Segment Open

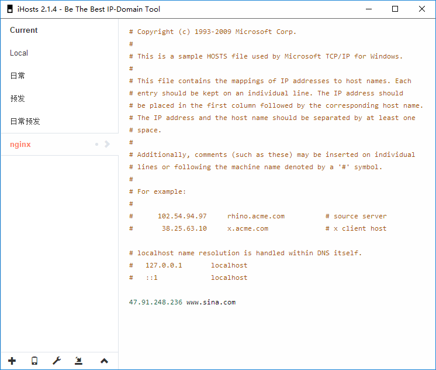Screen dimensions: 436x370
Task: Open the 日常 hosts scheme
Action: (x=18, y=76)
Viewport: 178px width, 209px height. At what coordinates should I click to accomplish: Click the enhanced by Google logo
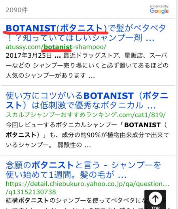pos(159,9)
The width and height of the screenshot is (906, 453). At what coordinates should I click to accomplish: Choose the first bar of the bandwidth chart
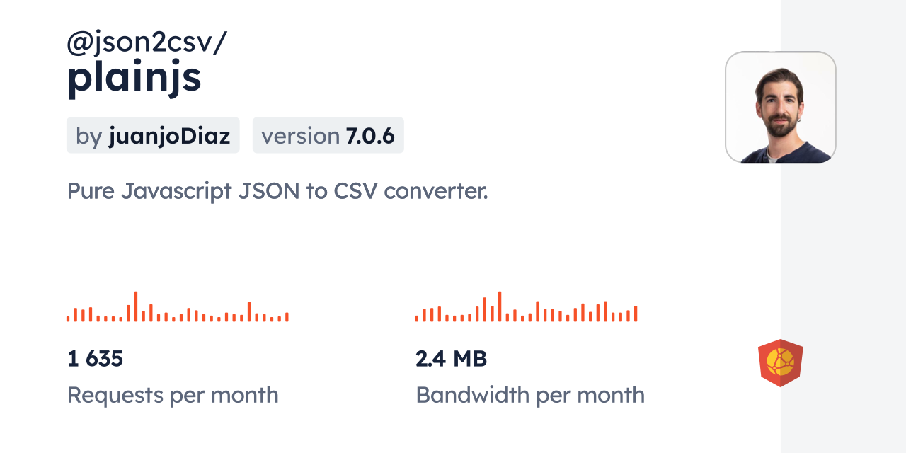click(417, 319)
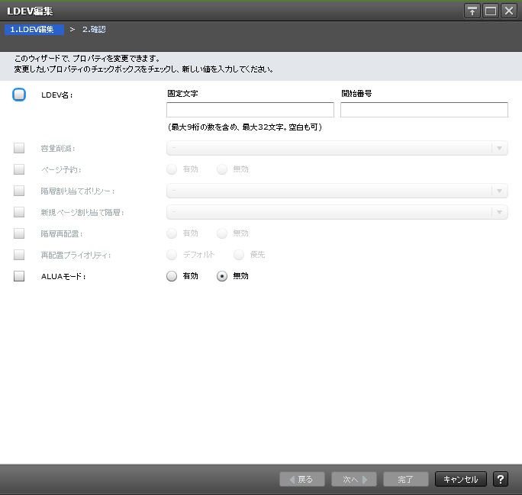This screenshot has height=495, width=522.
Task: Click the 戻る button
Action: tap(302, 479)

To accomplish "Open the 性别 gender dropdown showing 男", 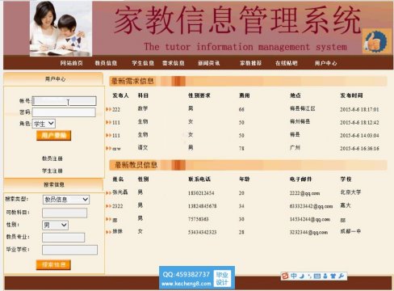I will click(x=55, y=225).
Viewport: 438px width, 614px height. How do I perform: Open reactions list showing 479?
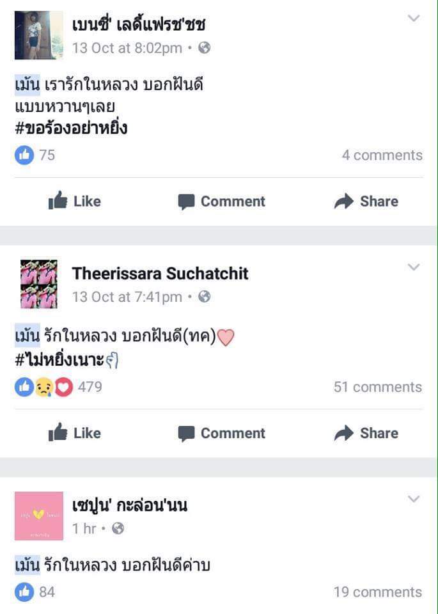pyautogui.click(x=58, y=387)
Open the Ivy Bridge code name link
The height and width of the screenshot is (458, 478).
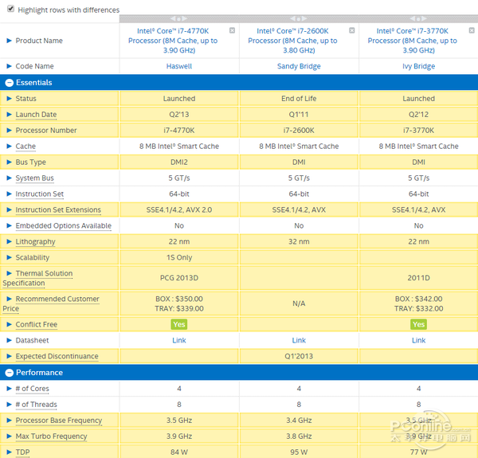(418, 66)
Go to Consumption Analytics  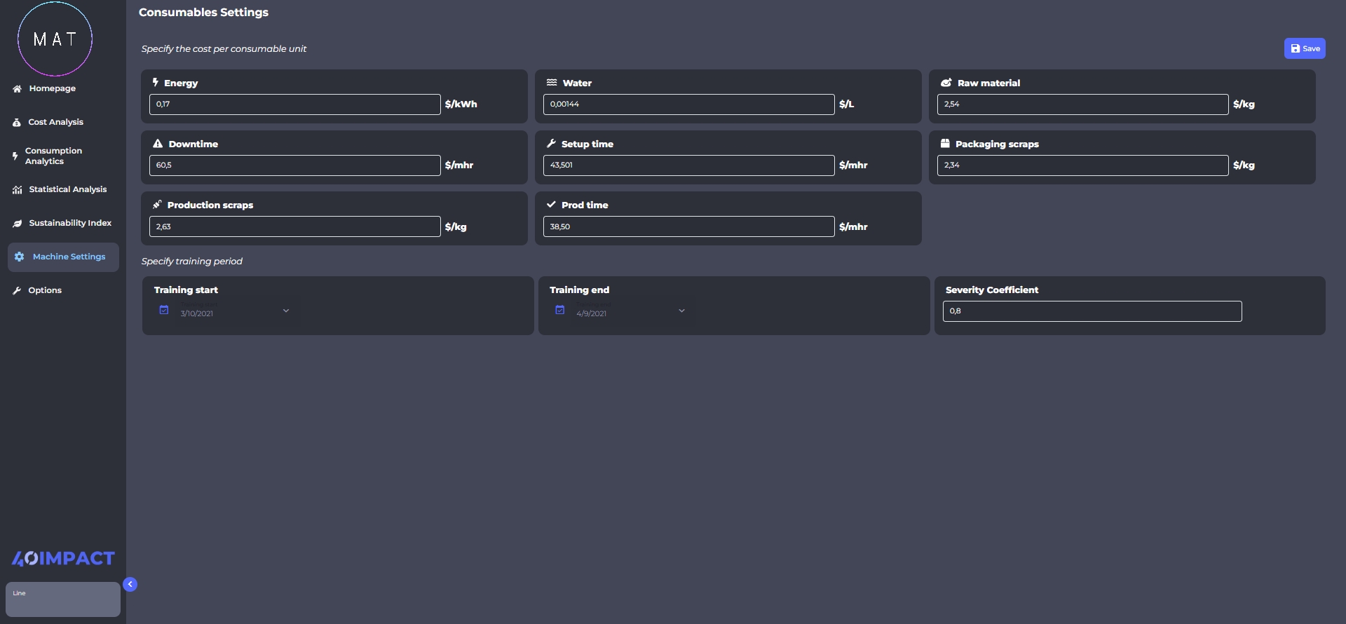coord(53,156)
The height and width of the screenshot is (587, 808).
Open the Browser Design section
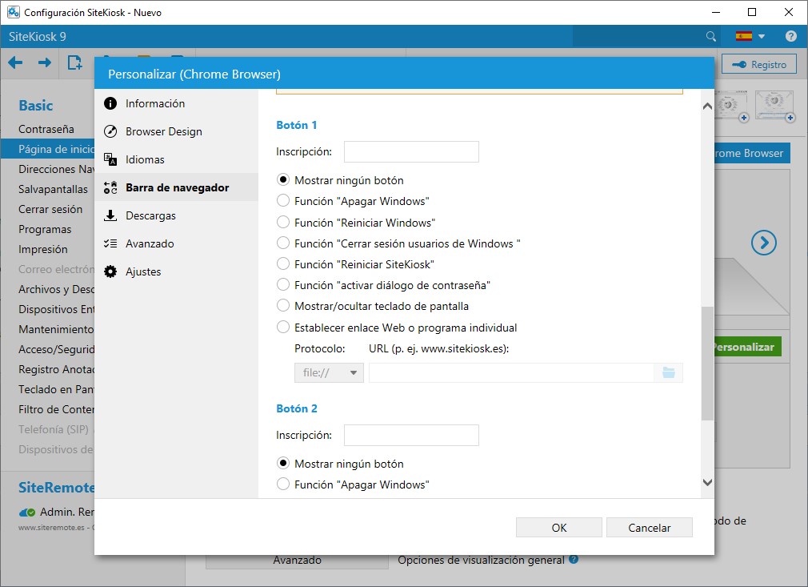(x=163, y=131)
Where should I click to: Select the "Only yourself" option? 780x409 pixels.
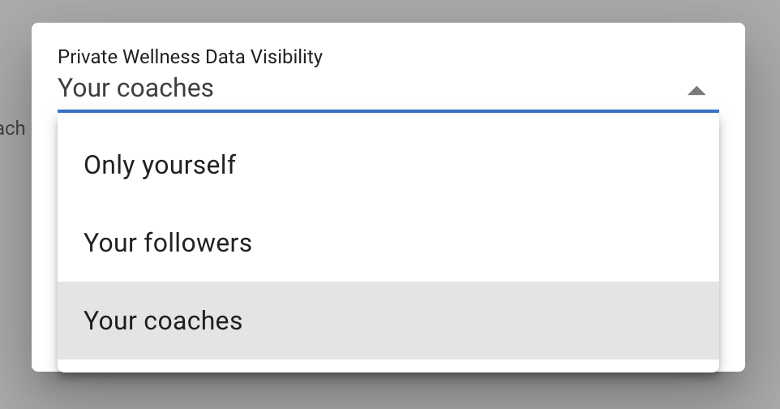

Segment Closed

> [What to do]: No pictures should appear in the answer, which is to be the lines from the line with "The height and width of the screenshot is (587, 808)." through the end of the records above, restated exactly.

> [Task answer]:
The height and width of the screenshot is (587, 808).
Open the Browser Design section
(x=163, y=131)
Where should I click to: Select the "Only yourself" option? 780x409 pixels.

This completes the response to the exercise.